We further note that the exclusionary language in the EN is not limited to table centers of lace, velvet or brocade; table centers made from these fabrics are merely cited as an example of the sort of ornamental article that is not suited for use as table linen. Any of the aformentioned exemplars of heading 6302, HTSUSA, if made of lace, velvet, brocade or any fine or delicate material, may be deemed more appropriately classifiable in heading 6304, HTSUSA, if the article is deemed impractical for use as table linen. In essence, Customs' position is that if the article is made of a fine or delicate fabric which is not suitable for repeated laundering, which would not withstand the wear and tear associated with dining (i.e., heat, moisture, spillage, stains), or which would not provide the coverage necessary to protect table and/or diner (i.e., loosely crocheted or woven articles or those measuring only two to three inches in diameter), the article is considered decorative in nature and
classifiable as an other furnishing article of heading 6304, HTSUSA. See HRL 086701, dated October 31, 1990.

It is on this basis that we consider style 1F and 1G, doilies made from crocheted lace and lacet lace respectively, to be unsuitable for use as table linen. These two styles are excluded from classification within heading 6302, as per EN (2), and are classifiable as other furnishing articles in heading 6304, HTSUSA.
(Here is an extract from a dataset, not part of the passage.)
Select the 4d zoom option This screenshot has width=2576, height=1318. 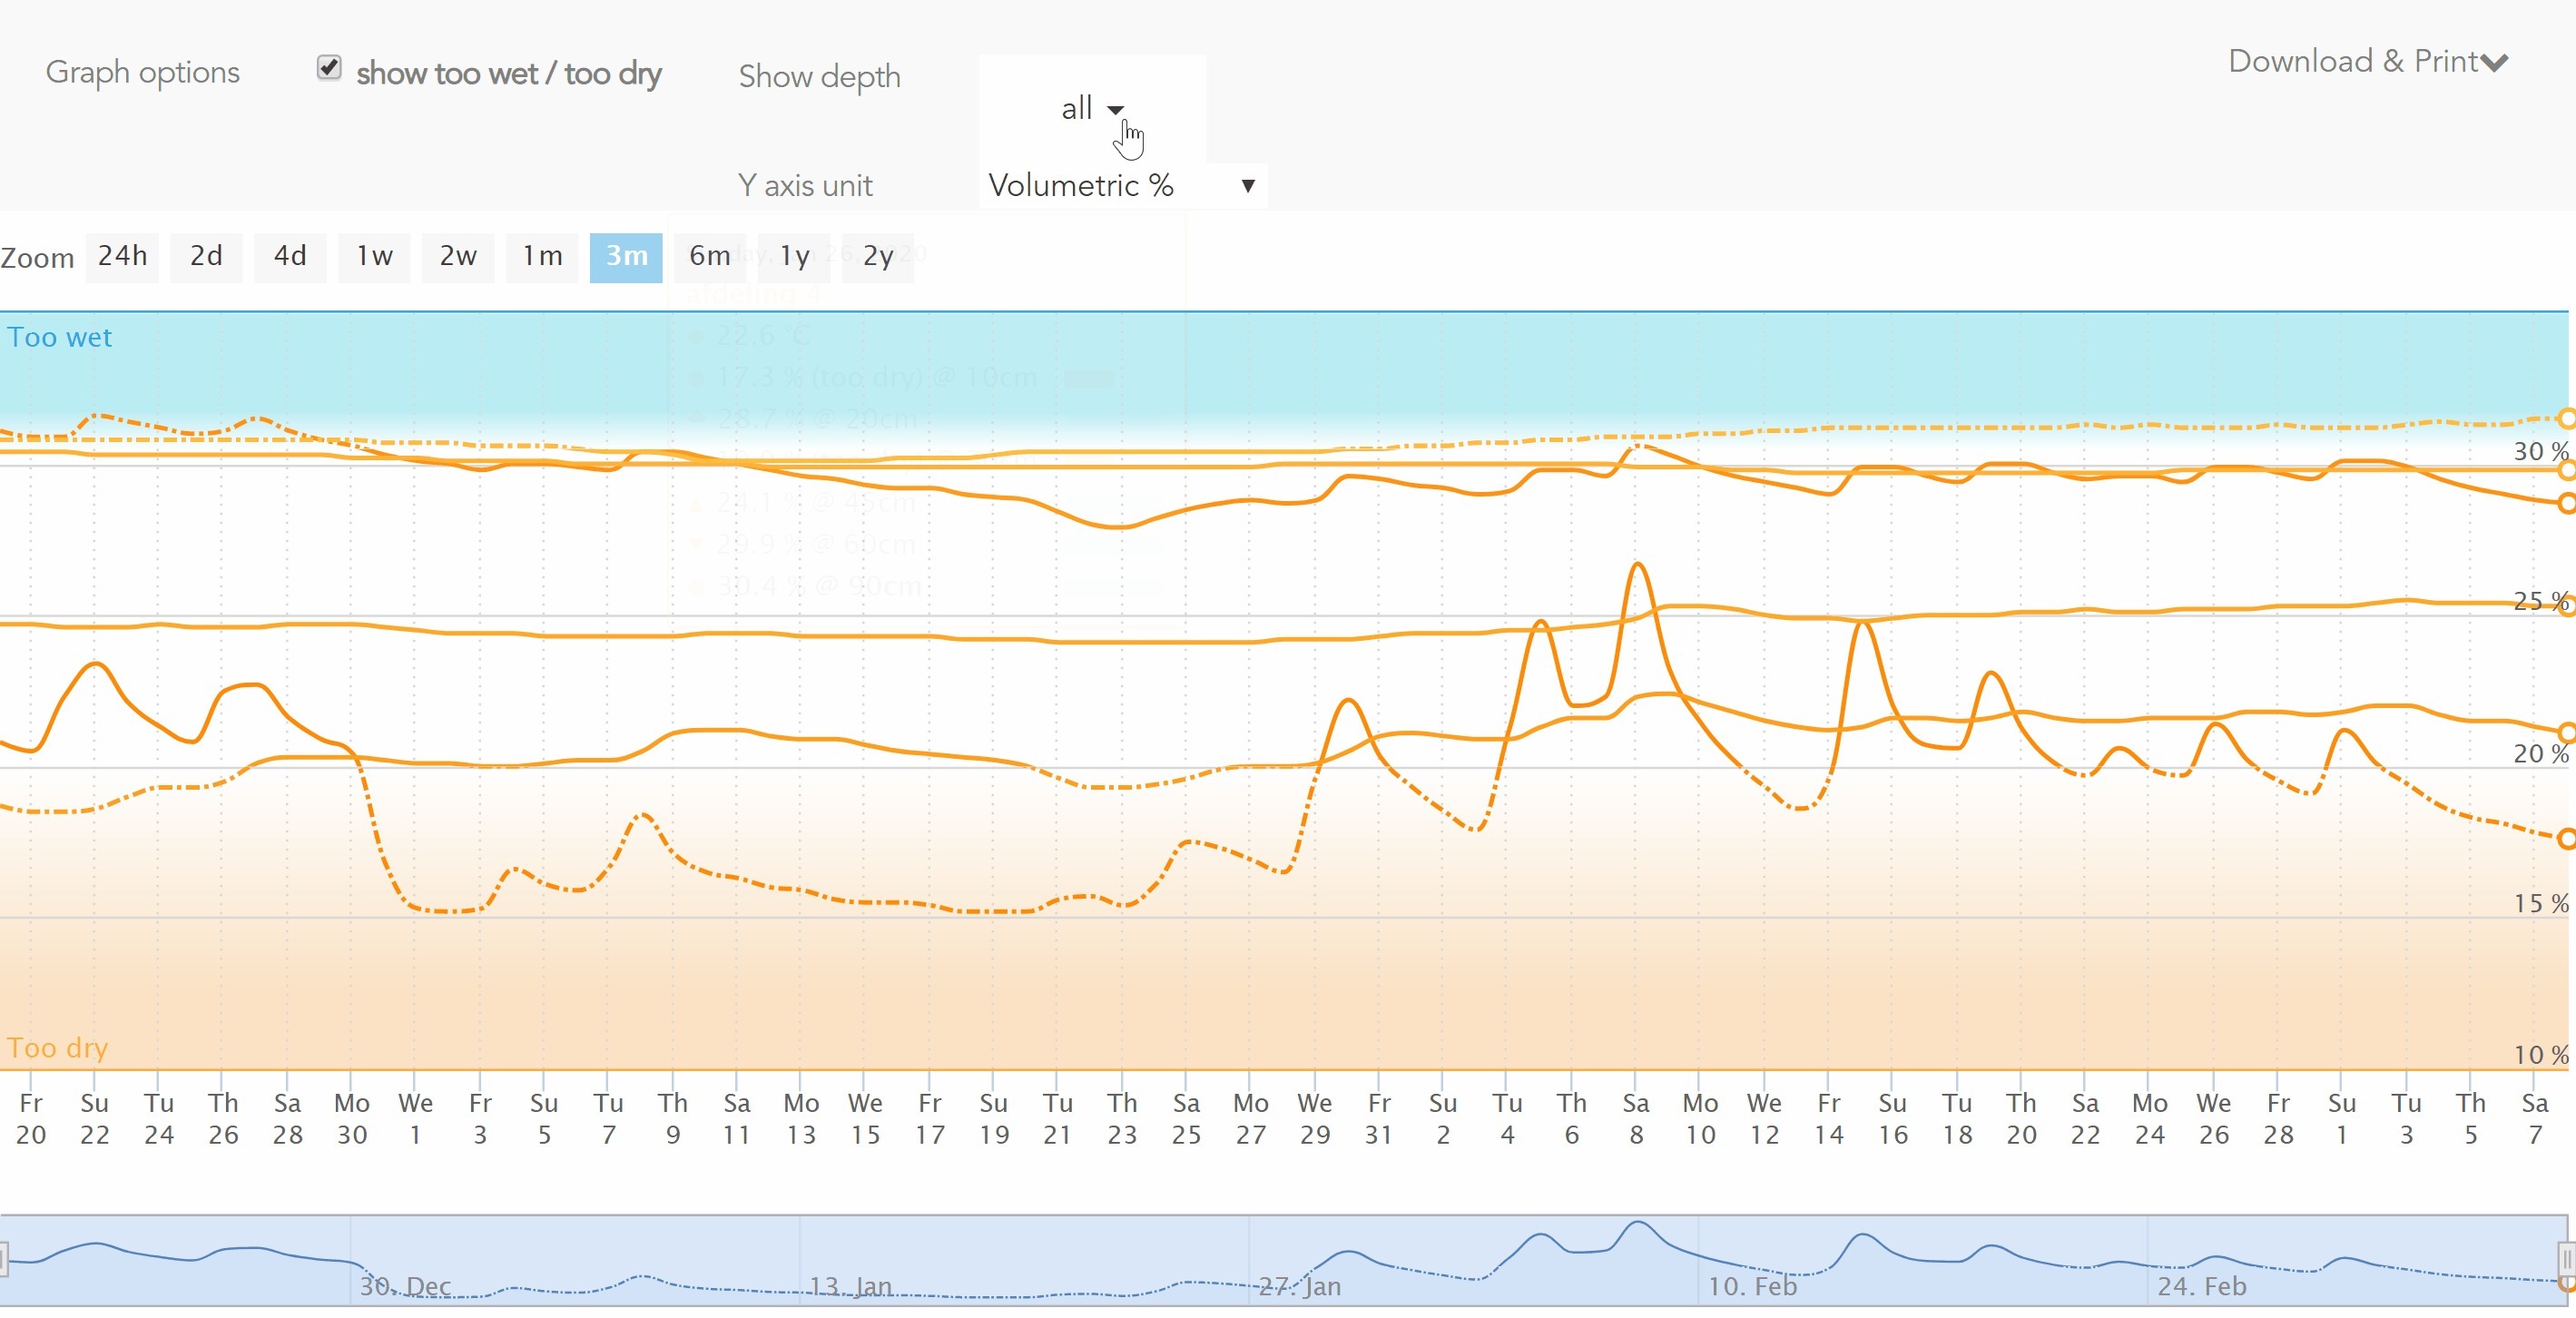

As no samples of the miniature doilies shown in the catalogue submitted to this office were provided for Customs' examination, they are not deemed part of the request for internal advice. Even without samples, however, it is apparent that these miniature doilies are not suitable for use as table linen due to their small size (approximately 2 to 3 inches in diameter). Customs has previously held that miniature doilies are classifiable under heading 5810, HTSUSA, which provides for "embroidery in the piece, in strips or in motifs." See New York Ruling Letter 886899, dated June 8, 1993, issued to Lin Lyn Trading Ltd. Customs has also classified miniature hats made from starched lace doilies under heading 6304, HTSUSA, as decorative articles. See HRL's 950129, dated December 16, 1991; 950368, dated December 5, 1991.

We also recognize that the doilies currently under review are distinguishable from the felt coasters the subject of HRL 086761, dated June 26, 1990. In that ruling, decorative felt coasters used under drinks to protect furniture were classified as other furnishing articles under heading 6304, HTSUSA. That ruling erroneously referred to the felt coasters as "doilies"; in fact, the coasters were thick pieces of opaque felt glued together in a decorative pattern which in no way resembled a doily. While the holding in HRL 086761 is correct, that ruling should not have used the term "doily" and "coaster" interchangeably.


In counsel's submission to Customs, specific fabric content information was only provided for Style 1B (55% linen/45% cotton), Style 1D (100% cotton), Style 1F (100% cotton) and Style 1G (100% cotton). The remainder of the samples are described as made from cotton or a cotton and linen blend. Accordingly, classification is as follows:

* Style 1B is classifiable under subheading 6302.52.2000, HTSUSA, which provides for, inter alia, "other table linen: of flax: other...", dutiable at 6.2 percent ad valorem. The applicable textile quota category is 899;

* Style 1D is classifiable under subheading 6302.51.4000, HTSUSA, which provides for, inter alia, "other table linen: of cotton: other...", dutiable at 7.2 percent ad valorem. The applicable textile quota category is 369.

* Styles 1A, 1C and 1E, if predominantly cotton, are classifiable under subheading 6302.51.4000, HTSUSA. If predominantly linen, they are classifiable under subheading 6302.52.2000, HTSUSA. The respective rates of duty and applicable textile quota categories are set forth above.

* Style 1F is classifiable under subheading 6304.91.0020, HTSUSA, which provides for "other furnishing articles, excluding those of heading 9404: other: knitted or crocheted... of cotton...", dutiable at 11.5 percent ad valorem. The applicable textile quota category is 369.

* Style 1G is classifiable under subheading 6304.92.0000, HTSUSA, which provides for "other furnishing articles, excluding those of heading 9404: other: not knitted or crocheted, of cotton...", dutiable at 7.2 percent ad valorem. The applicable textile quota category is 369.